For the entries below, print exactly the lines between the line holding "Task: Click The Relationship column header" and the line holding "The image size is (952, 1270).", inclusive, and nothing else.

Start of Materials provided

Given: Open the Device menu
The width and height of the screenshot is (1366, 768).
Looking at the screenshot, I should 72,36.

End of Materials provided
Start of Materials provided

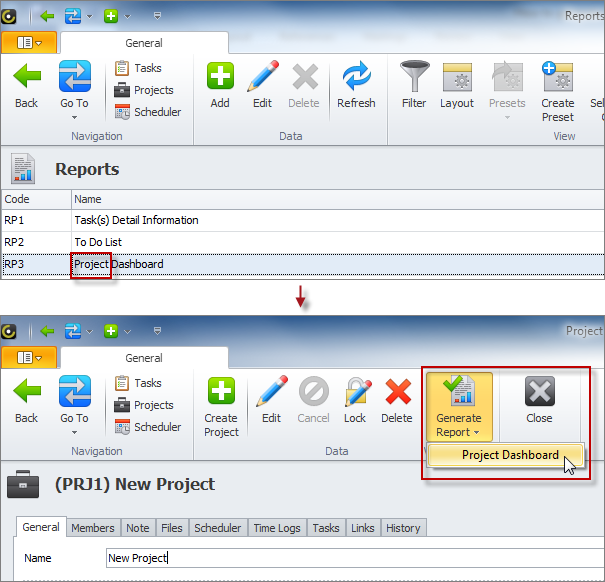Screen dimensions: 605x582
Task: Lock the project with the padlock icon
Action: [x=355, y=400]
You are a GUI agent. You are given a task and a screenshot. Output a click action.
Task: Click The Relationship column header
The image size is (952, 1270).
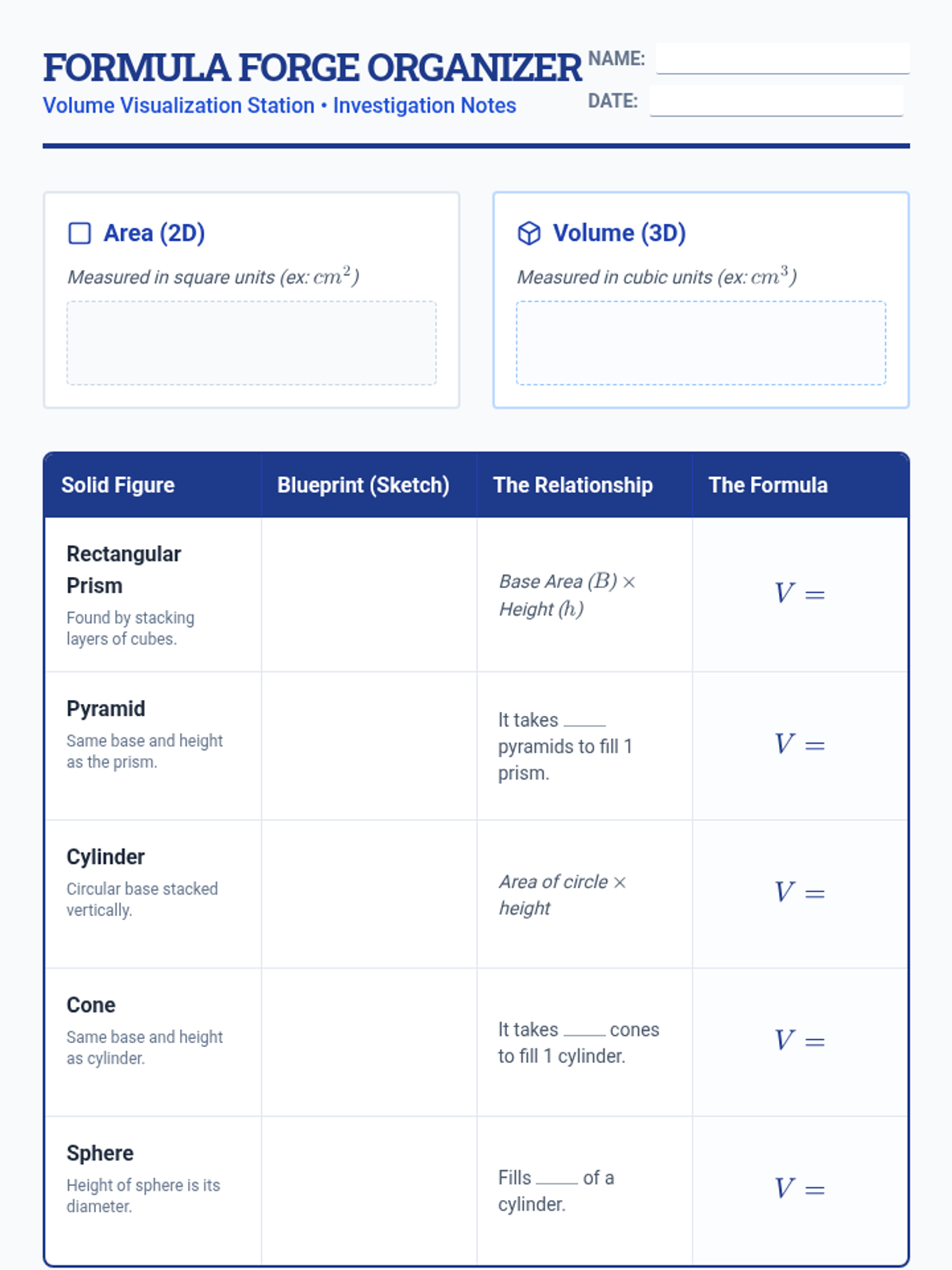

End of Materials provided

Answer section
Task: Click The Relationship column header
The image size is (952, 1270).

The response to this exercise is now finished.